Suprapubic Needle Aspiration
Suprapubic needle aspiration is the most reliable method of obtaining urine in an infant. It relies on the intra-abdominal position of the infant bladder attached to the umbilicus and on the small size and capacity of the pelvis (Fig. 14.5). The technique is simple but attention to detail is important (Fig. 14.6). When full, the bladder can be percussed in the lower abdomen or readily palpated in the relaxed infant and may extend as far as the umbilicus. Local anaesthetic cream (e.g. ‘EMLA’) is applied to the suprapubic area and covered with a plastic dressing (e.g. ‘Tegaderm’) for half an hour. The child is given extra fluids during this period to fill the bladder.

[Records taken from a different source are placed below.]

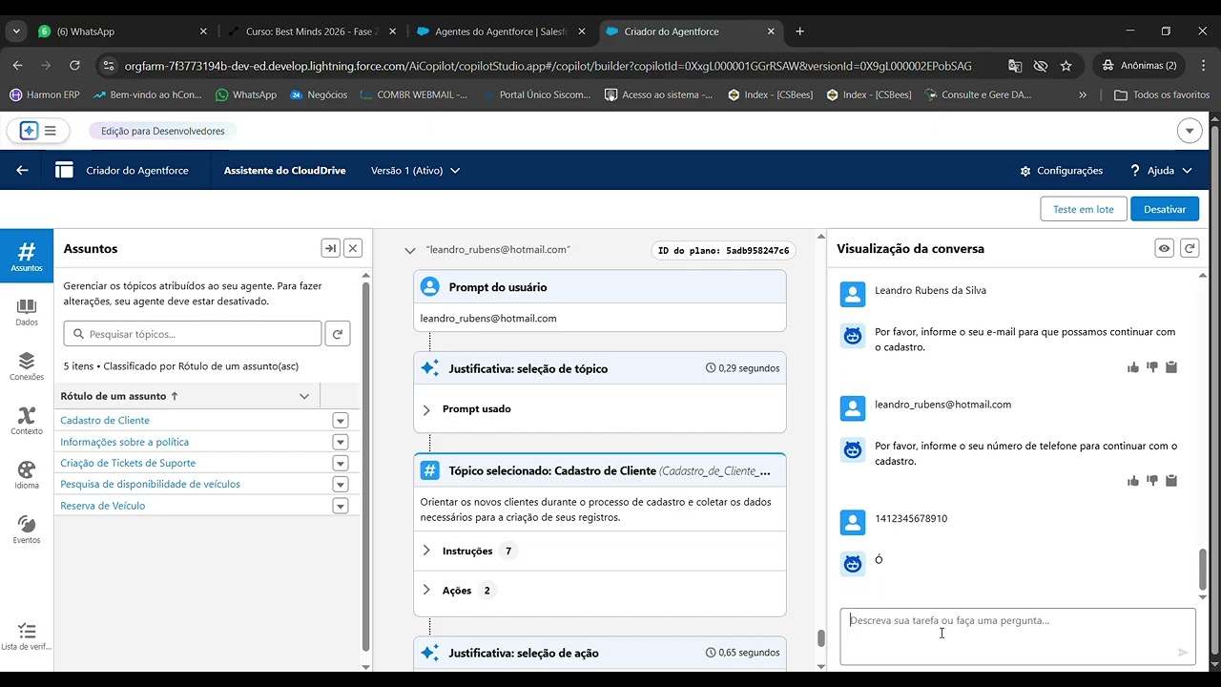1221x687 pixels.
Task: Open the Cadastro de Cliente topic link
Action: (x=105, y=421)
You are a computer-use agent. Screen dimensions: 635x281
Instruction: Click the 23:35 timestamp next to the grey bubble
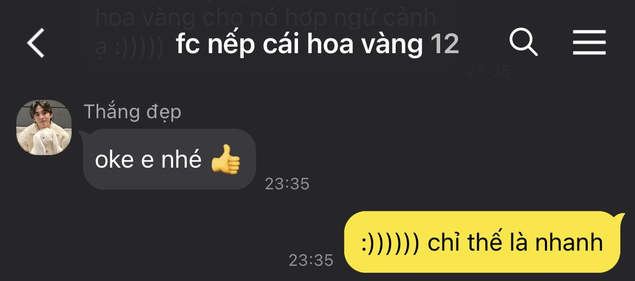287,184
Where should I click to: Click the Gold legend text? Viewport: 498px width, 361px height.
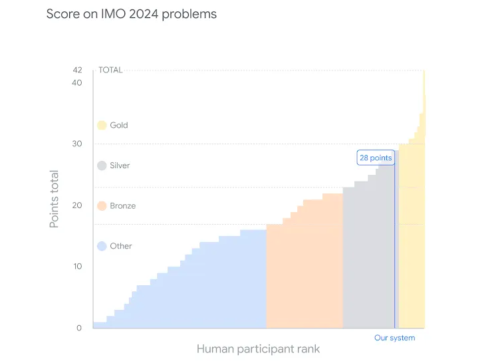coord(119,125)
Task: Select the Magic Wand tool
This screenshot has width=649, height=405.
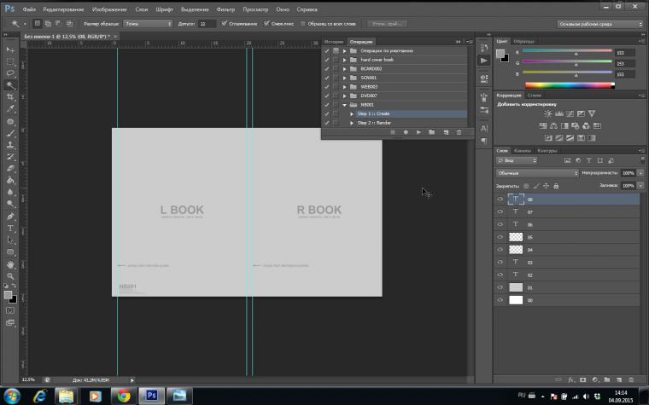Action: point(10,86)
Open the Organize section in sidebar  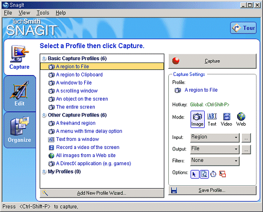tap(20, 130)
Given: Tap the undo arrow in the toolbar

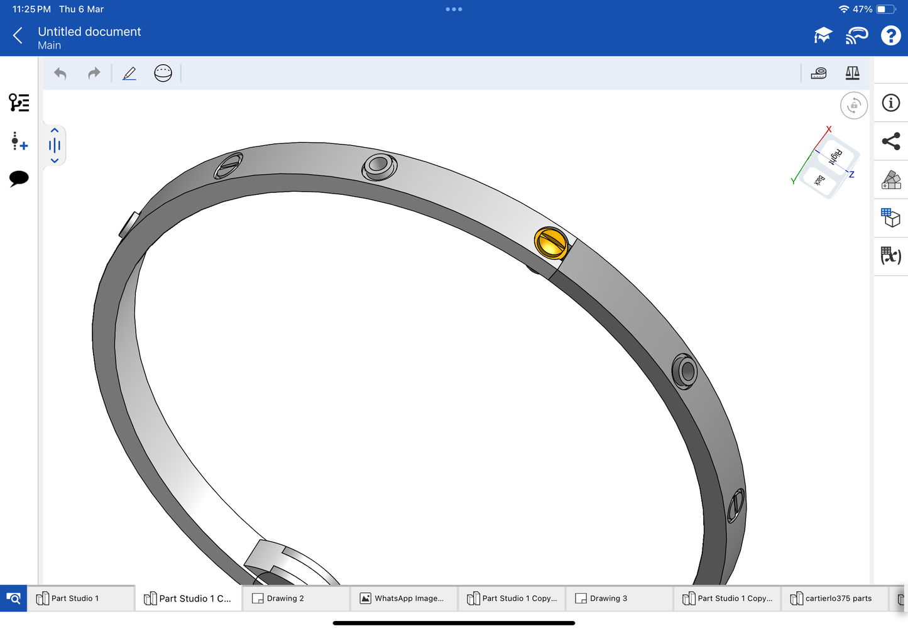Looking at the screenshot, I should (x=60, y=74).
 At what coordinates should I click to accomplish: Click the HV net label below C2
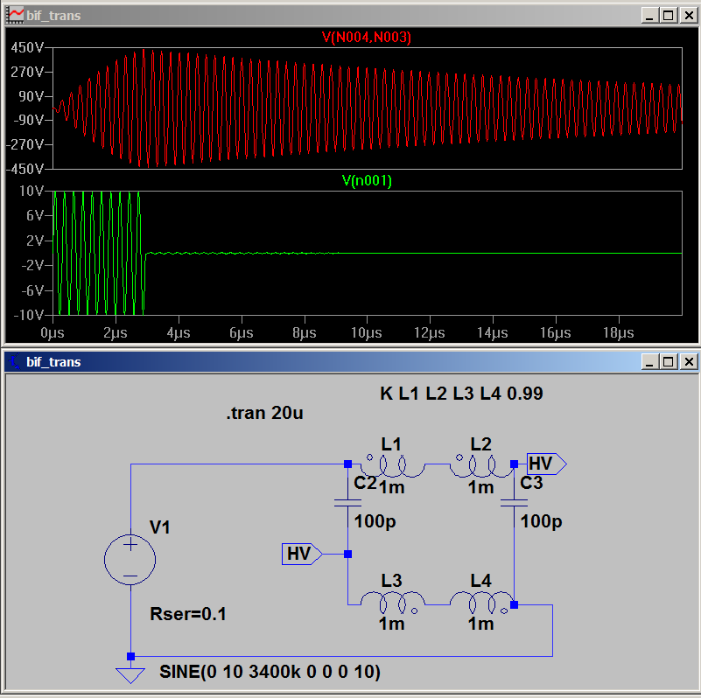coord(302,554)
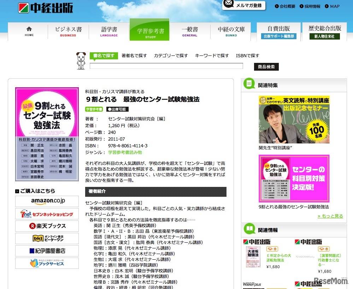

The cream is then removed and the lower abdomen and external genitalia are thoroughly swabbed with antiseptic solution. A 23-gauge needle attached to a 2-ml syringe is introduced perpendicular to the skin in the midline just above the pubis. It is often helpful to place the index and middle fingers of the left hand on either side of the point of puncture to make the skin taut. The needle is introduced with a quick controlled movement enabling the resistance as it pierces the skin and then the bladder to be felt. Once the bladder has been entered, 1–2 ml of urine is aspirated. The needle is then withdrawn quickly from the skin, and the syringe sent directly to the laboratory or the urine transferred to a sterile urine container for immediate transfer to the laboratory. Delay between collection of the specimen and inspection by the microbiologist should be avoided to prevent overgrowth of contaminating organisms.
Fig. 14.5
The full bladder in an infant is an intra-abdominal organ
Fig. 14.6
The technique of suprapubic needle aspiration of urine. (a) Percuss the bladder in the lower abdomen and apply local anaesthetic cream. (b) Swab the suprapubic region with antiseptic solution. (c) Introduce the syringe perpendicular to the skin just above the pubic bone, and aspirate urine. (d) Put specimen into a sterile container, label with the patient’s identification number and immediately send it to the laboratory
Bag Specimen of Urine
The sterile collection bag is attached to the perineum by an adherent watertight rim after the skin has been cleaned with a mild antiseptic. As soon as the infant or child has passed urine, the bag is removed and the contents immediately placed in the refrigerator or sent to the laboratory for culture. Contamination of the urine by perineal organisms may make interpretation difficult unless culture shows no bacterial growth or a mixed growth of <103 organisms/ml. This indicates no urinary tract infection. A colony count between 103 and 105 organisms/ml may indicate urinary infection or merely represent contamination. Hence, a bag specimen of urine is best used to exclude an infection and should not be used where infection is suspected strongly.
Midstream Urine
This technique can be used in children of 4 years or greater and is appropriate for the routine collection of urine. A midstream urine specimen is obtained because the few bacteria which colonize the urethra are washed out at the commencement of micturition. This method of collection is best in the circumcised male. To minimize contamination in the uncircumcised male, the prepuce should be retracted to expose the glans, and in the female, the labia should be parted (Fig. 14.7). Midstream urine collection is not applicable to younger children because they are unable to initiate and control voiding effectively, and it may be difficult for them to pass an adequate volume on demand.